Restaurants face closing if indoor dining ban extends

Coronavirus

GRAND RAPIDS, Mich. (WOOD) — Restrictions on indoor dining are set to expire Sunday, but restaurant workers are worried state health officials may once again extend the order.

Jeff Lobdell, the president of Restaurant Partners Management LLC., said keeping restaurant dining rooms closed any longer will come with major consequences.

Lobdell said the most recent order has already taken a toll on his dozen or so restaurants in the Grand Rapids area, putting hundreds of hardworking people out of a job.

“Last year at this time, Rockwell Republic employed over 80 people,” Lobdell said about one of his downtown restaurants. “It’s the best time of year — we have all sorts of banquets and holiday parties.”

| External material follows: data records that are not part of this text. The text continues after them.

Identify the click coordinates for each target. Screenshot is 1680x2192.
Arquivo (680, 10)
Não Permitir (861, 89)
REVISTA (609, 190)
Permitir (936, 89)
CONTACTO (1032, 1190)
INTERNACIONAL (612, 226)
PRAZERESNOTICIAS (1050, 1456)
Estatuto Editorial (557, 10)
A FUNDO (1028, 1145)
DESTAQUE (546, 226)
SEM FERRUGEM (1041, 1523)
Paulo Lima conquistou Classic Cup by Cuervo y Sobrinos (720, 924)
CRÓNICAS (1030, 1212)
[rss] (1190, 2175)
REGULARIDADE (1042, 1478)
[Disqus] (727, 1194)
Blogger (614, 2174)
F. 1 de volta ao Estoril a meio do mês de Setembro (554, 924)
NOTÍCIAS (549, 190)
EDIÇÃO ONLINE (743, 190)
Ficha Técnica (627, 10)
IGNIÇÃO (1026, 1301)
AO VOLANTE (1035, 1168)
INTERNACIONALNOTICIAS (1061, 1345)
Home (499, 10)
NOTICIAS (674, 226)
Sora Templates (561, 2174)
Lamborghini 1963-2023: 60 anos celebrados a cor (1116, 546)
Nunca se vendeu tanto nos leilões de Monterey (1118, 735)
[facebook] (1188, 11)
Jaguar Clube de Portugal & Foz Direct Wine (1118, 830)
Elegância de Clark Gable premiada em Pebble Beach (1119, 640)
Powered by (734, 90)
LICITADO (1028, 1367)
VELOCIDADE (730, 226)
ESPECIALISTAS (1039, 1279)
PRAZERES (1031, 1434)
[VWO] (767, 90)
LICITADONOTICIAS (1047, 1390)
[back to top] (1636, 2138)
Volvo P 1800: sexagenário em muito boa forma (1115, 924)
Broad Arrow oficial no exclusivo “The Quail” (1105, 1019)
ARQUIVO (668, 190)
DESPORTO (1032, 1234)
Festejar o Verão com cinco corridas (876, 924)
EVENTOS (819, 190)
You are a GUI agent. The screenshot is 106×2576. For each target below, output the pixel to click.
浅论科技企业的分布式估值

This holiday season, Rockwell Republic has only five employees after 40 or so of its regular staff were furloughed due to the partial shutdown.

Keeping on a skeletons staff is the best most restaurants can do after the latest COVID-19 restrictions took effect in mid-November, closing dining rooms across the state.

“All of our servers, bartenders, support staff and cooks we had to lay off,” Rockwell Republic’s assistant manager Amanda Zilke said. “Just not knowing how they’re going to make ends meet and just trying to do what we can to help them.”

Like a lot of restaurants, Rockwell Republic is still offering takeout and delivery service during this time. But Lobdell said if the state’s current COVID-19 restrictions get extended, they’ll have to suspend all food service entirely.

“We’ve decided if we can’t get our dining rooms open on Monday, which we’re praying we can, (then) we’re going to shut down completely,” Lobdell said about Rockwell Republic. “It’ll be temporary — until we can reopen our dining rooms.

Lobdell said staying open in this capacity would cause too much of a financial hit.

“When we’re shut down to do nothing but takeout, there’s so much overhead that the restaurant loses $15,000 (per week), and if we shut down completely, we lose $10,000,” Lobdell said.

Most important to Lobdell is being able to bring his people back to work before the holidays.

He said even if dining rooms could reopen at 25% capacity, his restaurant group could bring back 270 local employees that are currently furloughed due to the shutdown.